[Start of section]

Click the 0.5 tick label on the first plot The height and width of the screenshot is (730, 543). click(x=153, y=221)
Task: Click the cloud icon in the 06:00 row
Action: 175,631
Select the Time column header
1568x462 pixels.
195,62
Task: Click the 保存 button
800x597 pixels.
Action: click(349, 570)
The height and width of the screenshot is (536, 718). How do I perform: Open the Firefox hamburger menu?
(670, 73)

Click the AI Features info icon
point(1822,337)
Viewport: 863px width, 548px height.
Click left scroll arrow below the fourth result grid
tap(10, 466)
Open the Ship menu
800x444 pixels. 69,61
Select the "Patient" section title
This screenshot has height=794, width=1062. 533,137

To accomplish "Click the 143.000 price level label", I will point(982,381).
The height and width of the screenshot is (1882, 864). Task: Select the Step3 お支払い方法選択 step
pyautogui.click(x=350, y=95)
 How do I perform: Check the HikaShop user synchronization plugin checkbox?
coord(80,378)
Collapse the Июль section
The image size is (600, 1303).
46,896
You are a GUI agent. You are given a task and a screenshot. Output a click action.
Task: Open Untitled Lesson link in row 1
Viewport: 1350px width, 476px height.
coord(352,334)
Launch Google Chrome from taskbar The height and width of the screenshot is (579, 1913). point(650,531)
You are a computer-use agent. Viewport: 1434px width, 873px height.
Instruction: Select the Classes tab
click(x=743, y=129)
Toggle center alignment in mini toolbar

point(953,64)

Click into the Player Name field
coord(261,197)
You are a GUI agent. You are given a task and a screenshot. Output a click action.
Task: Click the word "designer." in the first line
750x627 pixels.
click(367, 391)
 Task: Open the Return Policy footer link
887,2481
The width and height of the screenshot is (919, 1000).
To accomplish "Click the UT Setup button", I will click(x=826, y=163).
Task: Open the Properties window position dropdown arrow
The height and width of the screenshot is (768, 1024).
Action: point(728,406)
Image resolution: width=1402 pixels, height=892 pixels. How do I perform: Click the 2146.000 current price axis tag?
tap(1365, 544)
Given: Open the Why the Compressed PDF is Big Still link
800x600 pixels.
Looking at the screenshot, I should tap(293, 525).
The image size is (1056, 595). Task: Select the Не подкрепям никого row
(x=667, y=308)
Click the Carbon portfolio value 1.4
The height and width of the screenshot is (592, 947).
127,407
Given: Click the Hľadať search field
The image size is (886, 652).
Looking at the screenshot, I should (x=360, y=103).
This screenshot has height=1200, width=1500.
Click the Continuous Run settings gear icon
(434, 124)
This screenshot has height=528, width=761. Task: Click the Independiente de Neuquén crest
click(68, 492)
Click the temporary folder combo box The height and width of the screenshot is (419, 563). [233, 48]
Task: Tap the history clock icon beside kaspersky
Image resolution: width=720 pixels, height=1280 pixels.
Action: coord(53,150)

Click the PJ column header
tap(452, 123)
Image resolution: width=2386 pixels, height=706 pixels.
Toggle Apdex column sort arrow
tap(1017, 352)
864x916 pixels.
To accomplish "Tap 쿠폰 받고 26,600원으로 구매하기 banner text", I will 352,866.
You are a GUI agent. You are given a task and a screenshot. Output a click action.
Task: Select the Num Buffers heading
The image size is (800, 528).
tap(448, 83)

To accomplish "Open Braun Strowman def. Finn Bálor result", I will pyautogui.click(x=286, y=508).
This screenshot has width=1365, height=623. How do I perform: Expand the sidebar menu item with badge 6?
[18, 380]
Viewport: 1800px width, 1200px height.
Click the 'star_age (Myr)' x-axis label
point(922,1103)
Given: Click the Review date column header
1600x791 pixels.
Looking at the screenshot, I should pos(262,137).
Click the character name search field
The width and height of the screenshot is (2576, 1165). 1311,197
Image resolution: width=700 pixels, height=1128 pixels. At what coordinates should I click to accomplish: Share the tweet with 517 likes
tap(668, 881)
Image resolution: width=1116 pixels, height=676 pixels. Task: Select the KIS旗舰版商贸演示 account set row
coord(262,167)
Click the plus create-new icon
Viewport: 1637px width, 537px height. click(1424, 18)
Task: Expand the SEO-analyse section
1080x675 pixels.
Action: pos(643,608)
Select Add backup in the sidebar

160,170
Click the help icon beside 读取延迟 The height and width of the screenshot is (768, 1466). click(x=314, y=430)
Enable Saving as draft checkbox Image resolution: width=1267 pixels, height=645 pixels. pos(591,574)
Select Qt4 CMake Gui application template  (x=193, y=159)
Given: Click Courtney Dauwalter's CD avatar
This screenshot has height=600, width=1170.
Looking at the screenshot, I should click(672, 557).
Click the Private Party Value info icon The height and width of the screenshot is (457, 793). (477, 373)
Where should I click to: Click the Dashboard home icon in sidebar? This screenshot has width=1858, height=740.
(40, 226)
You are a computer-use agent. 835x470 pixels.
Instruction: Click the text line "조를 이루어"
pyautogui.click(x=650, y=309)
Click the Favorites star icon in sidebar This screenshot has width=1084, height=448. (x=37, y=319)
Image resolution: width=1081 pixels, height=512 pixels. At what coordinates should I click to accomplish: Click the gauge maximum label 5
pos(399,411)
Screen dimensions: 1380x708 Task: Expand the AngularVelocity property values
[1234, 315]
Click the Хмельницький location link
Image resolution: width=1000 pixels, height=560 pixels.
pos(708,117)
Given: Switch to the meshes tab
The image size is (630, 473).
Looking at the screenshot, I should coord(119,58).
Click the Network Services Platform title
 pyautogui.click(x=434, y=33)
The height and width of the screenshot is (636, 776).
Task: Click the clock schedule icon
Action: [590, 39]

[End of section]

◆ **WORK TO COMPLETE**
Within the records, in how many lines does the string "will" occur? Give the number and no other text.

◆ **SOLUTION TO THIS TASK**
4